Cela dit, on n'a qu'à se souvenir de tout le frou-frou causé par le passage au Québec, il y a quelques années, du pape incontesté de la chose littéraire française, Bernard Pivot, pour saisir combien nous sommes encore et toujours égarés sur les rives de cette terre d'Amérique, avec quelques jolis complexes qui ont la vie dure.
N'est-il pas grand temps de se le répéter, et ce, jusqu'à épuisement de cette chimère, que l'aval, la bénédiction, que le visa d'entrée estampillé sur nos passeports des colonies ne nous sera jamais consenti par ceux qui se tiennent pour seuls dépositaires légitimes de la Lingua Franca. Hors de la France, point de salut ! Point d'intérêt.
Les dernières marches du temple

Mais alors, se demande-t-on dans les chaumières, comment expliquer nos autres succès à Paris et en France ?
Passons sur les arts éminemment exportables (et muets... ) que sont la musique, le cirque et la danse. Restent la chanson, le conte, le théâtre, le cinéma et la littérature.
La chanson et le conte nous valent ces regards obligeants et empressés de la métropole : ... charmants nos petits cousins avec leur langue aux effluves capiteux de Vieille France. Le théâtre, lui, parvient à se faufiler avec Maheu et Lepage qui ravissent les sens du public avec leurs ivresses scéniques.
Pour le cinéma, c'est cyclique. Tantôt une vague de cinéma iranien, tantôt de cinéma égyptien, danois, grec, québécois (ah ?), ou belge (oh !). On suit les modes, ou les défilés des lauréats de Cannes. Angelopoulos, Arcand, les frères Dardenne. Mais c'est cyclique.
Avec la littérature, on gravit les dernières marches du temple. L'air est plus rare, les sourires aussi, car on arrive dans les platebandes plus épineuses des «arts majeurs». Quoi... Qu'est-ce ? Ah, et cela est écrit en français ? ! Quelques éditeurs de l'Hexagone plus téméraires, plus fous -- ou plus éclairés -- que leurs dédaigneux confrères, tentent des sorties visière ouverte -- à leurs risques et périls. Parfois, un bon coup fouette l'espoir.
Philippe Navarro, qui jetait dans la mare, dans Le Devoir du 28 mars dernier, un pavé ( !) sous le titre «La plume et le néant», y étalait une mise en perspective étourdissante au coeur de laquelle il constatait, navré, notre «néant» (littéraire) ou mieux encore «notre folklore créolisant» (toujours littéraire !). Quand nous serons à «l'échelle» des grands, devant les siècles et la planète (sic !), alors nous aurons nos Dostoïevski, nos Proust et nos Steinbeck, pérorait-il.
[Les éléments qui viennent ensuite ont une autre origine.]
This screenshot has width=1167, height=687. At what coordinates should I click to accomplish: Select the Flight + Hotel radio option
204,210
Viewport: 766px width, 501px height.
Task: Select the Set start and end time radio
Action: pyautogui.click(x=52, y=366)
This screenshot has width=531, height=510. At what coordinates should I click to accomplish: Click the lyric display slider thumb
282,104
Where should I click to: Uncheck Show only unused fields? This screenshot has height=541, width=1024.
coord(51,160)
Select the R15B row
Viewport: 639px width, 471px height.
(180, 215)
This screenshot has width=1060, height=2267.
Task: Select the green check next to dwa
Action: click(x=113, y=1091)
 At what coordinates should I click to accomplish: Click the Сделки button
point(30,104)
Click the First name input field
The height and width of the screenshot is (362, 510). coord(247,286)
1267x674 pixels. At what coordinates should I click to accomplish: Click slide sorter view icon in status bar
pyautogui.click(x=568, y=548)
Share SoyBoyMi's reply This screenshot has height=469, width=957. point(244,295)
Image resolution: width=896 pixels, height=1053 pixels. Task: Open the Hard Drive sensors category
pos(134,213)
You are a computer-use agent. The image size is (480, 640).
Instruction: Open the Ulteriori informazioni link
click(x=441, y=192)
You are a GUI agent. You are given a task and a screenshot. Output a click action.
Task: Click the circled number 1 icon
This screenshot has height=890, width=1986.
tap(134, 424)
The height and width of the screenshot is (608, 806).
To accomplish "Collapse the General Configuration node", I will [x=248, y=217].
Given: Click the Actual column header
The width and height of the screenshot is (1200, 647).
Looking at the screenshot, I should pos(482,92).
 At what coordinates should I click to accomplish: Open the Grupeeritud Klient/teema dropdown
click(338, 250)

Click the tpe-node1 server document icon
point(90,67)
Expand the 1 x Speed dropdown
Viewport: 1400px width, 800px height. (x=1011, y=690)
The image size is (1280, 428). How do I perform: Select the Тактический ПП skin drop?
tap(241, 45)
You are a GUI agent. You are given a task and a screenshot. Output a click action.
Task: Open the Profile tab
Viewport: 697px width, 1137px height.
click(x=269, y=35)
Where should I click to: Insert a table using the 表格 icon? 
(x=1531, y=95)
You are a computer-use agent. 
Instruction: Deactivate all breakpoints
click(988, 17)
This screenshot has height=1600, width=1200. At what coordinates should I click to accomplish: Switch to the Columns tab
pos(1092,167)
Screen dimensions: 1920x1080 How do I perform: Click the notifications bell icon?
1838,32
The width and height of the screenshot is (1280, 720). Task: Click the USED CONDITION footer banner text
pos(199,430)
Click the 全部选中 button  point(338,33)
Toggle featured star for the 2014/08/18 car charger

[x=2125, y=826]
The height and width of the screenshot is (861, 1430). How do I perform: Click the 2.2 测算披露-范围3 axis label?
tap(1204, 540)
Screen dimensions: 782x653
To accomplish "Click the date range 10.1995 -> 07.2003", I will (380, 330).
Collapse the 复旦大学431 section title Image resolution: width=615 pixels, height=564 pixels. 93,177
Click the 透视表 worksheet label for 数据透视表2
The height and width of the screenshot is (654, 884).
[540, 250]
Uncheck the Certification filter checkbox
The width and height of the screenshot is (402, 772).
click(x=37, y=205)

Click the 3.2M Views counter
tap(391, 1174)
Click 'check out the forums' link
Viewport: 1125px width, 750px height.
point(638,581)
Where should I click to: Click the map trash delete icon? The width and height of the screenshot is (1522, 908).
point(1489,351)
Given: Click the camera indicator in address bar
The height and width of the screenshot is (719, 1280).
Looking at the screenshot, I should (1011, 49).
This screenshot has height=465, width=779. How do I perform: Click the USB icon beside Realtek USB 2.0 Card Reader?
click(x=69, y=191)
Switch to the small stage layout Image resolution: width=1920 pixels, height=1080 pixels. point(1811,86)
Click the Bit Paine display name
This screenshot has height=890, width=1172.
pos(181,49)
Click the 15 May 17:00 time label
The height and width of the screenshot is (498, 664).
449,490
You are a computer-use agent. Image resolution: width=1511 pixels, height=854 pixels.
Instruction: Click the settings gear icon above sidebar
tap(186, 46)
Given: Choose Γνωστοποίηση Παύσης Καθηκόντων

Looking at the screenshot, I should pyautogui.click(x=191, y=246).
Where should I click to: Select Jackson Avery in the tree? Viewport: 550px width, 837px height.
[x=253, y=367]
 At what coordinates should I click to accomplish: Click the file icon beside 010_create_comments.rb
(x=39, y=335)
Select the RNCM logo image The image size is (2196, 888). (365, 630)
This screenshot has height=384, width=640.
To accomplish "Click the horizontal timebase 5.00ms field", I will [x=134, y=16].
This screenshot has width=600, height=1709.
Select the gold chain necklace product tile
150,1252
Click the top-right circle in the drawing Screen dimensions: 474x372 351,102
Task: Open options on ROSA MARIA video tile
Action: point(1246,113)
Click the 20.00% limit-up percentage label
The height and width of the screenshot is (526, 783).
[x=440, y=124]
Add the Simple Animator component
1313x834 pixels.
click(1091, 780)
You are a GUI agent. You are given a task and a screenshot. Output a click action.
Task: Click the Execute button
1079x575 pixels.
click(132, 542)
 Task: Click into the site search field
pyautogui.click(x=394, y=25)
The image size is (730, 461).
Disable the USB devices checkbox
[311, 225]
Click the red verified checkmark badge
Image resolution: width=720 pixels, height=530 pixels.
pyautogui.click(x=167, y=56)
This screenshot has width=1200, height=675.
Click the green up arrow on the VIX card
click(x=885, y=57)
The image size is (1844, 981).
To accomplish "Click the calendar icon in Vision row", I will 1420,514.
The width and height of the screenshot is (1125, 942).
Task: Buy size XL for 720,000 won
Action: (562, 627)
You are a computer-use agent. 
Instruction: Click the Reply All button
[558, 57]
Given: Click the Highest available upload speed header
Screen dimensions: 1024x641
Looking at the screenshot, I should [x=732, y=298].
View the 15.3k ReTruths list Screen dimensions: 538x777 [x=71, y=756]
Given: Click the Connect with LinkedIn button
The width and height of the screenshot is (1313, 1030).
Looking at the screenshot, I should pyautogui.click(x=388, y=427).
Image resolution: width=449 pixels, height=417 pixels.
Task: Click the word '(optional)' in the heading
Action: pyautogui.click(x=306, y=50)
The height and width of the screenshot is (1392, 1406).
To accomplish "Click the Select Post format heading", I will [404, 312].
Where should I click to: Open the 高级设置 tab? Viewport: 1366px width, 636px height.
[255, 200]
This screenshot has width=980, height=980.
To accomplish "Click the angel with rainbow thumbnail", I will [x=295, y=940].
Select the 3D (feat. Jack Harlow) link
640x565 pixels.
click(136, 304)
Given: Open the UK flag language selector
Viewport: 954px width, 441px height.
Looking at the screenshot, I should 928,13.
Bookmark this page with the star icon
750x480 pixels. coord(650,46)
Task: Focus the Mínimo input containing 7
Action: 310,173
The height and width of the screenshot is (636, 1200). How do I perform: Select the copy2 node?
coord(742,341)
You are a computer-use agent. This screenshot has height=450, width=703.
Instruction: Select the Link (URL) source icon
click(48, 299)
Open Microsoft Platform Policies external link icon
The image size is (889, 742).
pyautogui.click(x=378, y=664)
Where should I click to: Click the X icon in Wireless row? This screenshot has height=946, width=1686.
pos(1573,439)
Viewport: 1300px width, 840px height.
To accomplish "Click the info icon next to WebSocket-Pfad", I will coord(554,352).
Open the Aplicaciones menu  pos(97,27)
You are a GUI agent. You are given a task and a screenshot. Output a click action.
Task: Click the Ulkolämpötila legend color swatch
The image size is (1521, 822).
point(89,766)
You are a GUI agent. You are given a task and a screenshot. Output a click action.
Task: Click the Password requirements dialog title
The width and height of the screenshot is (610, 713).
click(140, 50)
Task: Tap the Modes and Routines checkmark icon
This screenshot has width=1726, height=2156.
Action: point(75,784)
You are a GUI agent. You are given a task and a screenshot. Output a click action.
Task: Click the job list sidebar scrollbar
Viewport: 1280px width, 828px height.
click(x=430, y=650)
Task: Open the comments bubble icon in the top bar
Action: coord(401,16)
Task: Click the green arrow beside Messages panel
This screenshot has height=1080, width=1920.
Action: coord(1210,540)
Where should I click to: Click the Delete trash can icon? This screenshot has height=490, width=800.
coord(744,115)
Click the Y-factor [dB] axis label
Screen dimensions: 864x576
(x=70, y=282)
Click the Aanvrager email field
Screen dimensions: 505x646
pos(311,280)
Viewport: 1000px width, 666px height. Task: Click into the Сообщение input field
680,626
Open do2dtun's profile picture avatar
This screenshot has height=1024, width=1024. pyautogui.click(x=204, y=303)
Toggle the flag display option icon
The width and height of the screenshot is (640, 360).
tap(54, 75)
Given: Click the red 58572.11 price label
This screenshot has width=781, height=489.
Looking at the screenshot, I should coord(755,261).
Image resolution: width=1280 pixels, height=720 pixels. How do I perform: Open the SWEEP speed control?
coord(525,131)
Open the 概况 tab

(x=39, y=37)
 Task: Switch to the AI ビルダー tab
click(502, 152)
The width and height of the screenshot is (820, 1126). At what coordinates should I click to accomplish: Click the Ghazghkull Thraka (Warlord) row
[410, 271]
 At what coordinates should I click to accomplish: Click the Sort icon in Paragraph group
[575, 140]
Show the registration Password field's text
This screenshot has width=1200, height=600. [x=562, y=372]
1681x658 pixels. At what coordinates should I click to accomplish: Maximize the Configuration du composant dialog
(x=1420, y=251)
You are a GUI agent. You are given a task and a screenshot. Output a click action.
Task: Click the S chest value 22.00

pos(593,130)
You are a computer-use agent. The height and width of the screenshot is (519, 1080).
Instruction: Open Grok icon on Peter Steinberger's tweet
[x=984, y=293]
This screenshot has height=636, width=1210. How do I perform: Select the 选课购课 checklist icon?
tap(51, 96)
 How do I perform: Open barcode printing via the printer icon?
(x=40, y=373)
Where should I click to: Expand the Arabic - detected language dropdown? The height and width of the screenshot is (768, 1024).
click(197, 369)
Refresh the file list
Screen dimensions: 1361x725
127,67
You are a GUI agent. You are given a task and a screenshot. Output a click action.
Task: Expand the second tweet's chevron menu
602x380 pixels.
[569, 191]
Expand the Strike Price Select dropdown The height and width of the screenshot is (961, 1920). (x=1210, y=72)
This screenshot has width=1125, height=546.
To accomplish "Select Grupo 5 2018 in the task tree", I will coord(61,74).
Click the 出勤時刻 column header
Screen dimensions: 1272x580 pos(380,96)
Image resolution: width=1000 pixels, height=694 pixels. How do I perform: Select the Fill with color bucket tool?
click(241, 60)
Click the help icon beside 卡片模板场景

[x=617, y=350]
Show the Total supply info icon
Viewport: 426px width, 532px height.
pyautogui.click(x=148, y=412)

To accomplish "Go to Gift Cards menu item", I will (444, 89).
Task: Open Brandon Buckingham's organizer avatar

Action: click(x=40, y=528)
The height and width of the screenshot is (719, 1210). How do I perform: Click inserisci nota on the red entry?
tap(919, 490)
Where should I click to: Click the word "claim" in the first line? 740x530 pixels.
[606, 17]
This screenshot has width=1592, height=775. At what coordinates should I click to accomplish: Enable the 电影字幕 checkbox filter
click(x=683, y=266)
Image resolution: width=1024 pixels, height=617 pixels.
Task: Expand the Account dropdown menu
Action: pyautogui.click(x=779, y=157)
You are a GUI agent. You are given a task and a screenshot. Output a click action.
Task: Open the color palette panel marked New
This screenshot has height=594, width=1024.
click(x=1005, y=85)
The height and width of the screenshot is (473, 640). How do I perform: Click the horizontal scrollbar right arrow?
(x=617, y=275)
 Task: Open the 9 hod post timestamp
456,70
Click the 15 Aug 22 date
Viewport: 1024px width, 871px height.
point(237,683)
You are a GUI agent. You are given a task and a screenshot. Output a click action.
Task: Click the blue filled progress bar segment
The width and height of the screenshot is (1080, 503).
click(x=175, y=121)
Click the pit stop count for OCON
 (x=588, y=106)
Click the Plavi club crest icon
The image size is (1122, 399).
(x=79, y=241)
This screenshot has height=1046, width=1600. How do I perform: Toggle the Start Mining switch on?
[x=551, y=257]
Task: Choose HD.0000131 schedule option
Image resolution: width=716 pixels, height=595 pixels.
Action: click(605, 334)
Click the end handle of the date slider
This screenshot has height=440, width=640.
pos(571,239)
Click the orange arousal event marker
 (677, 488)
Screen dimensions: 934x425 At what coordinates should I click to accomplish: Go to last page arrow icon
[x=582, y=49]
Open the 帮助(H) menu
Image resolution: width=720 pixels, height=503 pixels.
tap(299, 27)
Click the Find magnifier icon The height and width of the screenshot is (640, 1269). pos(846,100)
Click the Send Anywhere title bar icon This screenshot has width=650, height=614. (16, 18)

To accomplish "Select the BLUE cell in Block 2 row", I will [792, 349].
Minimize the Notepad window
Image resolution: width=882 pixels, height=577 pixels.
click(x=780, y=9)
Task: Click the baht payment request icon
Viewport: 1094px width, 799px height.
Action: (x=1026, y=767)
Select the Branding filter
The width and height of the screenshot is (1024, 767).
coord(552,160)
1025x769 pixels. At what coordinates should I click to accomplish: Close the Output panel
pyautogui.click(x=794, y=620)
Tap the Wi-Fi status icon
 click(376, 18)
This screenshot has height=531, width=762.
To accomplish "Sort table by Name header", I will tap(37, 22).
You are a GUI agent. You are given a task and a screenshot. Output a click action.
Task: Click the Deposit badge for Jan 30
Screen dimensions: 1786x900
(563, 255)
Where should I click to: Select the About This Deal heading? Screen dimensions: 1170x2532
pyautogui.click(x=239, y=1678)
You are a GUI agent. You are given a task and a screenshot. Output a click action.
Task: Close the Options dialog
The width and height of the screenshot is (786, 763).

En attendant Camus... (encore de M. Navarro !), je nous lance une invitation urgente.
Pas un instant de plus à gaspiller nos rêves en utopiques accolades venues d'une France trop occupée à se regarder débouler. Surtout continuer, pour notre plus grand bonheur, à piocher dans cette veine riche et prolifique où fourmillent Gauvreau, Ducharme, Suzanne Jacob, Vanier, Marie Claire Blais, Patrice Desbiens, Saint-Denys Garneau, Anne Hébert, Courtemanche, Monique Proulx, Lalonde, Nelligan, Miron, Soucy, Rolland Giguère.
« Rosace les roses les roses et les ronces/ et mille et mille épines/ dans la main où la perle se pose...»
En attendant Camus ( !)... continuer de dévorer goulûment nos perles -- et nos géants.